Dataset entries
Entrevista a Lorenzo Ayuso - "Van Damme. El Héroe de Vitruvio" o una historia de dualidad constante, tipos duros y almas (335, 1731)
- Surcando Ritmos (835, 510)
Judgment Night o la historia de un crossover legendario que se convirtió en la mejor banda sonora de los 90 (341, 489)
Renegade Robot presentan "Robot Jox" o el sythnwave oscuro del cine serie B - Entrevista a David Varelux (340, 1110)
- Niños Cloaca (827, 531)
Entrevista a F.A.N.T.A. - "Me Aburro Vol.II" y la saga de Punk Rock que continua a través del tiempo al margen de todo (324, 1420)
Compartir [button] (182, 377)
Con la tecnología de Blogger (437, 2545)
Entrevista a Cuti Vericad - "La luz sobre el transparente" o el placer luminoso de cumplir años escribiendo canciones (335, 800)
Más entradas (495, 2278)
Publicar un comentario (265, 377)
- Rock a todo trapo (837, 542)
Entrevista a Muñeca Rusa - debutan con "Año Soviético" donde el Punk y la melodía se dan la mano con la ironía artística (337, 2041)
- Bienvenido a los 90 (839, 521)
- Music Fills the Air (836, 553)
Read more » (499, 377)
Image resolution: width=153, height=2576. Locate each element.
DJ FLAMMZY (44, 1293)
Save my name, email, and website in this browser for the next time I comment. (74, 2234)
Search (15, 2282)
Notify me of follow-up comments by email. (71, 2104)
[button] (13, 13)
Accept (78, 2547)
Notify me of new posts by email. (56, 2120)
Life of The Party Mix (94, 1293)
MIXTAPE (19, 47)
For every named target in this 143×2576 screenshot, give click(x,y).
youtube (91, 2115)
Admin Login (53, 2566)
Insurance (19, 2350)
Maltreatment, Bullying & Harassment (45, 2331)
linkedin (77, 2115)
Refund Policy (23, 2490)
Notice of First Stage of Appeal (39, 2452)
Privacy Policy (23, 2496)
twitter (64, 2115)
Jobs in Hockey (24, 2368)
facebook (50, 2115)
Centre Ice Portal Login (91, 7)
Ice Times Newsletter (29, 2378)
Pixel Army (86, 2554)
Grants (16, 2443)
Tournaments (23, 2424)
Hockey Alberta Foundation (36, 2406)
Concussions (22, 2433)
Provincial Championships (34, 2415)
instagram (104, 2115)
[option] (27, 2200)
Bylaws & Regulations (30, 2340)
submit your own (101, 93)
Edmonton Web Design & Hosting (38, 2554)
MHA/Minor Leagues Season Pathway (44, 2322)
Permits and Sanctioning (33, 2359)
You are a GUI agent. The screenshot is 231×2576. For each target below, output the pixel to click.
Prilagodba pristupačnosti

# Task brief
Look through the entries and return every line where "Rock" appears.

# Task output
Entrevista a F.A.N.T.A. - "Me Aburro Vol.II" y la saga de Punk Rock que continua a través del tiempo al margen de todo (324, 1420)
- Rock a todo trapo (837, 542)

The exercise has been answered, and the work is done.